Find the word "will" in the records below. List each line containing it.
──────
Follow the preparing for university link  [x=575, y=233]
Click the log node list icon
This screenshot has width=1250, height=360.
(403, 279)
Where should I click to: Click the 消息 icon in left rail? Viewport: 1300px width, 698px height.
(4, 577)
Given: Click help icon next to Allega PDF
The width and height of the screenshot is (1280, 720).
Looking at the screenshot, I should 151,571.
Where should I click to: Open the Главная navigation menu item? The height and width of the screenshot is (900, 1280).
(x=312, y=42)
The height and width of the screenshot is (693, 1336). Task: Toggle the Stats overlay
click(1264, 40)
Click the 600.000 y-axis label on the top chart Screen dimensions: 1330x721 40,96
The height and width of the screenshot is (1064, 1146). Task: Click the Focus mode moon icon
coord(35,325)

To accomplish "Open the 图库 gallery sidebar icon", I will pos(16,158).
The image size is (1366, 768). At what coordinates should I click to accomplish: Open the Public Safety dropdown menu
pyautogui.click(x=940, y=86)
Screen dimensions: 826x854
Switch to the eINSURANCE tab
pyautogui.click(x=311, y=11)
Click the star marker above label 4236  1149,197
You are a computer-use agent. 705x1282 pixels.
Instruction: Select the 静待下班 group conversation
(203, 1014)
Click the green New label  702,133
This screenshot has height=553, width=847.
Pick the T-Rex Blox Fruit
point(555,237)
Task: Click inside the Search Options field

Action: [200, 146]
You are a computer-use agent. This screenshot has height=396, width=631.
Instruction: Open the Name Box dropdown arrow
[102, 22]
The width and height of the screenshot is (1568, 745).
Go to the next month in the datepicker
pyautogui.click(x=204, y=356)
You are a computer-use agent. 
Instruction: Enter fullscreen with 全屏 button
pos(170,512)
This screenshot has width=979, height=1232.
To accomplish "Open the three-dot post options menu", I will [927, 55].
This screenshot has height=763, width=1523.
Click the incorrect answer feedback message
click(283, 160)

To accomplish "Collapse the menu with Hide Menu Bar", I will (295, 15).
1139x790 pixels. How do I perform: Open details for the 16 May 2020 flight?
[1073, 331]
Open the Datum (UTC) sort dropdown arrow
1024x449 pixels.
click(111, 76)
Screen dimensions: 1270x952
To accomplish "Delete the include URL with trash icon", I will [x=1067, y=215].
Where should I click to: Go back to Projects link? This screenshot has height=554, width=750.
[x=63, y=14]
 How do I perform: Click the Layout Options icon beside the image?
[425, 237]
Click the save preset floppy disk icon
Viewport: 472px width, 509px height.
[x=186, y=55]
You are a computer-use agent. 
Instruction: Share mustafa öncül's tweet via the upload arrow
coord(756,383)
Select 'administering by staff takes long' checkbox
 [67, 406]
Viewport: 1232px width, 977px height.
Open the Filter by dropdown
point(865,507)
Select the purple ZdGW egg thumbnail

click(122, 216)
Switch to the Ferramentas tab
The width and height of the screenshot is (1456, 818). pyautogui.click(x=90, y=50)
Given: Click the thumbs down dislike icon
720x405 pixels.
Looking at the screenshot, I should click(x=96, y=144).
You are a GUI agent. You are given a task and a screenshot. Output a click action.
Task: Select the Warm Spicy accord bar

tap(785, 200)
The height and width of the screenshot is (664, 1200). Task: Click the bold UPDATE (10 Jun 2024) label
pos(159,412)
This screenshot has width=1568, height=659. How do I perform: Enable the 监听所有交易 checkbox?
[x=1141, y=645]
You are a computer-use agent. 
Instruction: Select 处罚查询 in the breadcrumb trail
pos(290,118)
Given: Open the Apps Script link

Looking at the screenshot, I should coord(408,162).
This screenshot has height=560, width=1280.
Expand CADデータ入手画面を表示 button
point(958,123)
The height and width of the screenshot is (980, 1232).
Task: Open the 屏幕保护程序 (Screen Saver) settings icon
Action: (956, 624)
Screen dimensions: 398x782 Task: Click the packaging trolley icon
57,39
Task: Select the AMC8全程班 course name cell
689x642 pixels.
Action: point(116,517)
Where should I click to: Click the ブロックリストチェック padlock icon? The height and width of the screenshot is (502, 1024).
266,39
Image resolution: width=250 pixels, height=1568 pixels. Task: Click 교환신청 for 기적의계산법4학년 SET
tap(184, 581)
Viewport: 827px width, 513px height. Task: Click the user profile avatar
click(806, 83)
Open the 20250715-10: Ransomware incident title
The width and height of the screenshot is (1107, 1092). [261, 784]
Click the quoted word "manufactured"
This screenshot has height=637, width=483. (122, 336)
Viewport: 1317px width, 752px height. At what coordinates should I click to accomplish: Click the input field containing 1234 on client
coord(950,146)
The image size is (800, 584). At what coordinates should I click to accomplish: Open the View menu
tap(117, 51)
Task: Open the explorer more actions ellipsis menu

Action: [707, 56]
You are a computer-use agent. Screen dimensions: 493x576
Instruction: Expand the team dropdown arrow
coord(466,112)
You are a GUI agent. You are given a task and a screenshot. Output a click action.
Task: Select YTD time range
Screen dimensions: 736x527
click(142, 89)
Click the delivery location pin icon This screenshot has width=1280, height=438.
──────
ANSWER BELOW:
To accomplish "Open the 图库 gallery sidebar icon", I will pos(16,158).
To accomplish "Open the three-dot post options menu", I will [927, 55].
To accomplish "Collapse the menu with Hide Menu Bar", I will (295, 15).
To accomplish "Delete the include URL with trash icon", I will [x=1067, y=215].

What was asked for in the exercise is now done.